Some recipes are handed down through generations, this is a perfect example a scrumptious cake that brings out the true flavour of the IGP Piedmont Hazelnut,  Made without using any flour at all. also Available to buy at TASTËLANGHE Azienda Agricole in Piemonte. 


  •  200 g coarsely ground hazelnuts
  • 40 g corn or potato starch
  •  200 g softened butter
  • 150 g sugar
  • 4 eggs
  • 10 g bitter cocoa powder
  • Confectioners' sugar (powdered sugar)
  • a cake tin of 20 cm diameter
Recipe steps:
  1. Start by working the softened butter and sugar down to a lovely light and fluffy mixture.

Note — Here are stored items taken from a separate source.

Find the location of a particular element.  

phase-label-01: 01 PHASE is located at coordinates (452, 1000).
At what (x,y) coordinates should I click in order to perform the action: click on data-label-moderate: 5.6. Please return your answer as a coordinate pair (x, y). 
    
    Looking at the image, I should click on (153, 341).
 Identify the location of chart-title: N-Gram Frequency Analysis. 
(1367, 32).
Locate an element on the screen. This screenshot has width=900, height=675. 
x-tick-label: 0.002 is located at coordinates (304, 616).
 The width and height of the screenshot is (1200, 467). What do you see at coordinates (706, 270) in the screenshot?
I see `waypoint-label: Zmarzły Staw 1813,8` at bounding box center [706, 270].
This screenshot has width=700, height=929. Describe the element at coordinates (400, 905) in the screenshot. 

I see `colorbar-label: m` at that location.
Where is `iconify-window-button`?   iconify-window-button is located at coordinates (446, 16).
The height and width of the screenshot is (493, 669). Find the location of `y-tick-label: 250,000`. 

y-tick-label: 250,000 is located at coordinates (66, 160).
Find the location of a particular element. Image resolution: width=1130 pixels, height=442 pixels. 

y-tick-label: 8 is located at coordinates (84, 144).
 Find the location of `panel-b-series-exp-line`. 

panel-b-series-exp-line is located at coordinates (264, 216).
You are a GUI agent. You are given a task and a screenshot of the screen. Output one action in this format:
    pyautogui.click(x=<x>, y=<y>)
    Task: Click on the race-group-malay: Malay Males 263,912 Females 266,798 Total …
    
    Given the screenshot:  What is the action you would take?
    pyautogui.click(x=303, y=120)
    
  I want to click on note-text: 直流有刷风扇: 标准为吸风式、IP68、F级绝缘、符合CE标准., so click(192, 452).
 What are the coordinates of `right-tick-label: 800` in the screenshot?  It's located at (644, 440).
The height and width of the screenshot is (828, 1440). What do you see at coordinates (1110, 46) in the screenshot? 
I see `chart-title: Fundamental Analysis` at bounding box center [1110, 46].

  2. Separate the eggs and add 4 egg yolks to your sugar mixture one by one whilst whisking continuously.
  3. Add the sifted cocoa powder and the corn starch to your mixture.
  4. Whip up the egg whites to obtain stiff peaks and fold into mixture, starting at the bottom and working your way upwards.
  5. Finally, add the hazelnuts and mix softly to blend.
  6. Grease the inside of your cake tin and lightly powder with corn starch
  7. Pour the mixture into the tin and bake in a ventilated oven at 160° for 50-55 minutes.
  8. Allow to cool before decorating it with the powdered sugar.